» **Written task**
Extract every line of the records below and reproduce each one unchanged, in the same order.

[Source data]
## begin

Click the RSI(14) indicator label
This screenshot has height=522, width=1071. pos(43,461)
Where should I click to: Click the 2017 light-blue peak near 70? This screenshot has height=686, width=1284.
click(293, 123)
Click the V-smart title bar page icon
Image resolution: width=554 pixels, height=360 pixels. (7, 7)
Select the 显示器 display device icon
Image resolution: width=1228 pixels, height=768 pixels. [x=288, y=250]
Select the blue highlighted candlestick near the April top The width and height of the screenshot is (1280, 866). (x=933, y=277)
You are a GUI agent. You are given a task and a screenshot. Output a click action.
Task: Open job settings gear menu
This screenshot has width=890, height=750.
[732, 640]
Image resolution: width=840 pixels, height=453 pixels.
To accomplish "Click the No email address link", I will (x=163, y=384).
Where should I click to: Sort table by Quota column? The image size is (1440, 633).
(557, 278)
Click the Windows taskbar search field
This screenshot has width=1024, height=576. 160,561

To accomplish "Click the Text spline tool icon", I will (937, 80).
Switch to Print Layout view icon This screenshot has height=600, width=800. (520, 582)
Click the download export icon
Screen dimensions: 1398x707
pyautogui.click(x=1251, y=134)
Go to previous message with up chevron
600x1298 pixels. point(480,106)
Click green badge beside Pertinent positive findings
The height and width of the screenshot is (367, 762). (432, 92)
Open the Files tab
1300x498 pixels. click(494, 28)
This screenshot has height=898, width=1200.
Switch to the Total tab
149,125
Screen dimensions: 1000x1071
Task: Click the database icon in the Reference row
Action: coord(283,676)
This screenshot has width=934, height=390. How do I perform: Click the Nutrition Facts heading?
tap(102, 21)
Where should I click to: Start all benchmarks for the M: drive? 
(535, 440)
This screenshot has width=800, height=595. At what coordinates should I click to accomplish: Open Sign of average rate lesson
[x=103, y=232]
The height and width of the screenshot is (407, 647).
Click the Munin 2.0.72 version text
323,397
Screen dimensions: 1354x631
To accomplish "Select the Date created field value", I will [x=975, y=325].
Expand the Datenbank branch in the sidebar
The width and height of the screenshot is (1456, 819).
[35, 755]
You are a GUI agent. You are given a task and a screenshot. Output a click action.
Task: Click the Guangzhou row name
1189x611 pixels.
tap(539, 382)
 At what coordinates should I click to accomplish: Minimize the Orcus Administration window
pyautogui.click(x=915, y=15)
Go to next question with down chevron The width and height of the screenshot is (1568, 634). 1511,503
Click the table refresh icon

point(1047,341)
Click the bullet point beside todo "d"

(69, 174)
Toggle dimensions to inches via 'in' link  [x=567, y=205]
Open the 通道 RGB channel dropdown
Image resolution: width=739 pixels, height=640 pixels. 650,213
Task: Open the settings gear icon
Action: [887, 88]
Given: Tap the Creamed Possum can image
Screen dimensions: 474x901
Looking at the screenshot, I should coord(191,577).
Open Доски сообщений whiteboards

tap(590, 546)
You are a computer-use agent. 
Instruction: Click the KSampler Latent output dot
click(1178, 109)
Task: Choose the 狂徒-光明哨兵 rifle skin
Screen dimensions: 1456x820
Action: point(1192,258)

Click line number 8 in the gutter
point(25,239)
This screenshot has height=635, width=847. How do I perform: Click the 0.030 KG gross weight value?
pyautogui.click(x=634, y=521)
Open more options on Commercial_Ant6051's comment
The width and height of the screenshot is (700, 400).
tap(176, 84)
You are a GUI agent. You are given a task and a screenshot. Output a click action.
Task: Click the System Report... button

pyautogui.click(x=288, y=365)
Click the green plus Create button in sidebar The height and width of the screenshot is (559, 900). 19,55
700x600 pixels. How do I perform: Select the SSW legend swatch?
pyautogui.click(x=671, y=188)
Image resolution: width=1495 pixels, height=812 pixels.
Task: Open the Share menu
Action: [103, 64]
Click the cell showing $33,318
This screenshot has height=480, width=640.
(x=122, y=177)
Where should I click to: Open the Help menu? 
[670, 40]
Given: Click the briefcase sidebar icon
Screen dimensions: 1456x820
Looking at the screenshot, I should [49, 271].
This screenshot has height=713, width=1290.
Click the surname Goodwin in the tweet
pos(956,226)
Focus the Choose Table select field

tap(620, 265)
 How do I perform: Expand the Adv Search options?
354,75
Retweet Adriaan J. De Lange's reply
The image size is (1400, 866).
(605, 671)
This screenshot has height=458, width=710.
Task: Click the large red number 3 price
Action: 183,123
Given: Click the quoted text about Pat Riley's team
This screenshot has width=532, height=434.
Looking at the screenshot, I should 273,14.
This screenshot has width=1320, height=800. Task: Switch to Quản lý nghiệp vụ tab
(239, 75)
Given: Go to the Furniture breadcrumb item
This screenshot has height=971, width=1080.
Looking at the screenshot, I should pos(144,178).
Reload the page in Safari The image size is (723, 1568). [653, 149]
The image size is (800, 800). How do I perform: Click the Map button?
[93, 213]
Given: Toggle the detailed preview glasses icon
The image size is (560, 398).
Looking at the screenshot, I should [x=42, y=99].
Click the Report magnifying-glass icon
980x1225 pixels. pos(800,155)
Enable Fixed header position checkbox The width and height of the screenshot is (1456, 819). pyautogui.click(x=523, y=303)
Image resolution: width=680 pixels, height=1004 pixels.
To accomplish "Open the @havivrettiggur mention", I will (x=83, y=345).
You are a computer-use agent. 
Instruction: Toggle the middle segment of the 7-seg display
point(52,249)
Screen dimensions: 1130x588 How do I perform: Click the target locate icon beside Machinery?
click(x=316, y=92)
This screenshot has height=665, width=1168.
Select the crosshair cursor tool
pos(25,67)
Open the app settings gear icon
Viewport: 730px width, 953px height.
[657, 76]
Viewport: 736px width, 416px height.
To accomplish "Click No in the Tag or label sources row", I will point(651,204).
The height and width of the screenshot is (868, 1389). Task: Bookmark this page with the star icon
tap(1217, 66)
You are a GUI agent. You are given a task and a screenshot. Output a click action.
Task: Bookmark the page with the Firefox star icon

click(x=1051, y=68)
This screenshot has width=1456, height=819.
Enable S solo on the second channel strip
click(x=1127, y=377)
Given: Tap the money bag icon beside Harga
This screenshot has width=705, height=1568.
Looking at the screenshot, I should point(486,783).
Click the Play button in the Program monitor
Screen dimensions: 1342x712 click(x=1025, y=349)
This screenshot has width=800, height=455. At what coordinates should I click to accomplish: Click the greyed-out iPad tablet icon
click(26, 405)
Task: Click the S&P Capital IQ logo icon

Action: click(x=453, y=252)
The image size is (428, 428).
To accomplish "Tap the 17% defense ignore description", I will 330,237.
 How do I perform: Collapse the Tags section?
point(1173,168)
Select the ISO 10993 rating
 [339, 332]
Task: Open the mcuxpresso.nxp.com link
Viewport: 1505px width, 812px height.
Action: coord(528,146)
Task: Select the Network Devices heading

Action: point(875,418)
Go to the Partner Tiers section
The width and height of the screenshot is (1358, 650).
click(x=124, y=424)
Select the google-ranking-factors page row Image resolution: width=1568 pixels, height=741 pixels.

## end

» **Written answer**
Click the RSI(14) indicator label
This screenshot has height=522, width=1071. pos(43,461)
Where should I click to: Click the 2017 light-blue peak near 70? This screenshot has height=686, width=1284.
click(293, 123)
Click the V-smart title bar page icon
Image resolution: width=554 pixels, height=360 pixels. (7, 7)
Select the 显示器 display device icon
Image resolution: width=1228 pixels, height=768 pixels. [x=288, y=250]
Select the blue highlighted candlestick near the April top The width and height of the screenshot is (1280, 866). (x=933, y=277)
You are a GUI agent. You are given a task and a screenshot. Output a click action.
Task: Open job settings gear menu
This screenshot has width=890, height=750.
[732, 640]
Image resolution: width=840 pixels, height=453 pixels.
To accomplish "Click the No email address link", I will (x=163, y=384).
Where should I click to: Sort table by Quota column? The image size is (1440, 633).
(557, 278)
Click the Windows taskbar search field
This screenshot has width=1024, height=576. 160,561

To accomplish "Click the Text spline tool icon", I will (937, 80).
Switch to Print Layout view icon This screenshot has height=600, width=800. (520, 582)
Click the download export icon
Screen dimensions: 1398x707
pyautogui.click(x=1251, y=134)
Go to previous message with up chevron
600x1298 pixels. point(480,106)
Click green badge beside Pertinent positive findings
The height and width of the screenshot is (367, 762). (432, 92)
Open the Files tab
1300x498 pixels. click(494, 28)
This screenshot has height=898, width=1200.
Switch to the Total tab
149,125
Screen dimensions: 1000x1071
Task: Click the database icon in the Reference row
Action: coord(283,676)
This screenshot has width=934, height=390. How do I perform: Click the Nutrition Facts heading?
tap(102, 21)
Where should I click to: Start all benchmarks for the M: drive? 
(535, 440)
This screenshot has width=800, height=595. At what coordinates should I click to accomplish: Open Sign of average rate lesson
[x=103, y=232]
The height and width of the screenshot is (407, 647).
Click the Munin 2.0.72 version text
323,397
Screen dimensions: 1354x631
To accomplish "Select the Date created field value", I will [x=975, y=325].
Expand the Datenbank branch in the sidebar
The width and height of the screenshot is (1456, 819).
[35, 755]
You are a GUI agent. You are given a task and a screenshot. Output a click action.
Task: Click the Guangzhou row name
1189x611 pixels.
tap(539, 382)
 At what coordinates should I click to accomplish: Minimize the Orcus Administration window
pyautogui.click(x=915, y=15)
Go to next question with down chevron The width and height of the screenshot is (1568, 634). 1511,503
Click the table refresh icon

point(1047,341)
Click the bullet point beside todo "d"

(69, 174)
Toggle dimensions to inches via 'in' link  [x=567, y=205]
Open the 通道 RGB channel dropdown
Image resolution: width=739 pixels, height=640 pixels. 650,213
Task: Open the settings gear icon
Action: [887, 88]
Given: Tap the Creamed Possum can image
Screen dimensions: 474x901
Looking at the screenshot, I should coord(191,577).
Open Доски сообщений whiteboards

tap(590, 546)
You are a computer-use agent. 
Instruction: Click the KSampler Latent output dot
click(1178, 109)
Task: Choose the 狂徒-光明哨兵 rifle skin
Screen dimensions: 1456x820
Action: point(1192,258)

Click line number 8 in the gutter
point(25,239)
This screenshot has height=635, width=847. How do I perform: Click the 0.030 KG gross weight value?
pyautogui.click(x=634, y=521)
Open more options on Commercial_Ant6051's comment
The width and height of the screenshot is (700, 400).
tap(176, 84)
You are a GUI agent. You are given a task and a screenshot. Output a click action.
Task: Click the System Report... button

pyautogui.click(x=288, y=365)
Click the green plus Create button in sidebar The height and width of the screenshot is (559, 900). 19,55
700x600 pixels. How do I perform: Select the SSW legend swatch?
pyautogui.click(x=671, y=188)
Image resolution: width=1495 pixels, height=812 pixels.
Task: Open the Share menu
Action: [103, 64]
Click the cell showing $33,318
This screenshot has height=480, width=640.
(x=122, y=177)
Where should I click to: Open the Help menu? 
[670, 40]
Given: Click the briefcase sidebar icon
Screen dimensions: 1456x820
Looking at the screenshot, I should [49, 271].
This screenshot has height=713, width=1290.
Click the surname Goodwin in the tweet
pos(956,226)
Focus the Choose Table select field

tap(620, 265)
 How do I perform: Expand the Adv Search options?
354,75
Retweet Adriaan J. De Lange's reply
The image size is (1400, 866).
(605, 671)
This screenshot has height=458, width=710.
Task: Click the large red number 3 price
Action: 183,123
Given: Click the quoted text about Pat Riley's team
This screenshot has width=532, height=434.
Looking at the screenshot, I should 273,14.
This screenshot has width=1320, height=800. Task: Switch to Quản lý nghiệp vụ tab
(239, 75)
Given: Go to the Furniture breadcrumb item
This screenshot has height=971, width=1080.
Looking at the screenshot, I should pos(144,178).
Reload the page in Safari The image size is (723, 1568). [653, 149]
The image size is (800, 800). How do I perform: Click the Map button?
[93, 213]
Given: Toggle the detailed preview glasses icon
The image size is (560, 398).
Looking at the screenshot, I should [x=42, y=99].
Click the Report magnifying-glass icon
980x1225 pixels. pos(800,155)
Enable Fixed header position checkbox The width and height of the screenshot is (1456, 819). pyautogui.click(x=523, y=303)
Image resolution: width=680 pixels, height=1004 pixels.
To accomplish "Open the @havivrettiggur mention", I will (x=83, y=345).
You are a computer-use agent. 
Instruction: Toggle the middle segment of the 7-seg display
point(52,249)
Screen dimensions: 1130x588 How do I perform: Click the target locate icon beside Machinery?
click(x=316, y=92)
This screenshot has height=665, width=1168.
Select the crosshair cursor tool
pos(25,67)
Open the app settings gear icon
Viewport: 730px width, 953px height.
[657, 76]
Viewport: 736px width, 416px height.
To accomplish "Click No in the Tag or label sources row", I will point(651,204).
The height and width of the screenshot is (868, 1389). Task: Bookmark this page with the star icon
tap(1217, 66)
You are a GUI agent. You are given a task and a screenshot. Output a click action.
Task: Bookmark the page with the Firefox star icon

click(x=1051, y=68)
This screenshot has width=1456, height=819.
Enable S solo on the second channel strip
click(x=1127, y=377)
Given: Tap the money bag icon beside Harga
This screenshot has width=705, height=1568.
Looking at the screenshot, I should point(486,783).
Click the Play button in the Program monitor
Screen dimensions: 1342x712 click(x=1025, y=349)
This screenshot has width=800, height=455. At what coordinates should I click to accomplish: Click the greyed-out iPad tablet icon
click(26, 405)
Task: Click the S&P Capital IQ logo icon

Action: click(x=453, y=252)
The image size is (428, 428).
To accomplish "Tap the 17% defense ignore description", I will 330,237.
 How do I perform: Collapse the Tags section?
point(1173,168)
Select the ISO 10993 rating
 [339, 332]
Task: Open the mcuxpresso.nxp.com link
Viewport: 1505px width, 812px height.
Action: coord(528,146)
Task: Select the Network Devices heading

Action: point(875,418)
Go to the Partner Tiers section
The width and height of the screenshot is (1358, 650).
click(x=124, y=424)
Select the google-ranking-factors page row Image resolution: width=1568 pixels, height=741 pixels.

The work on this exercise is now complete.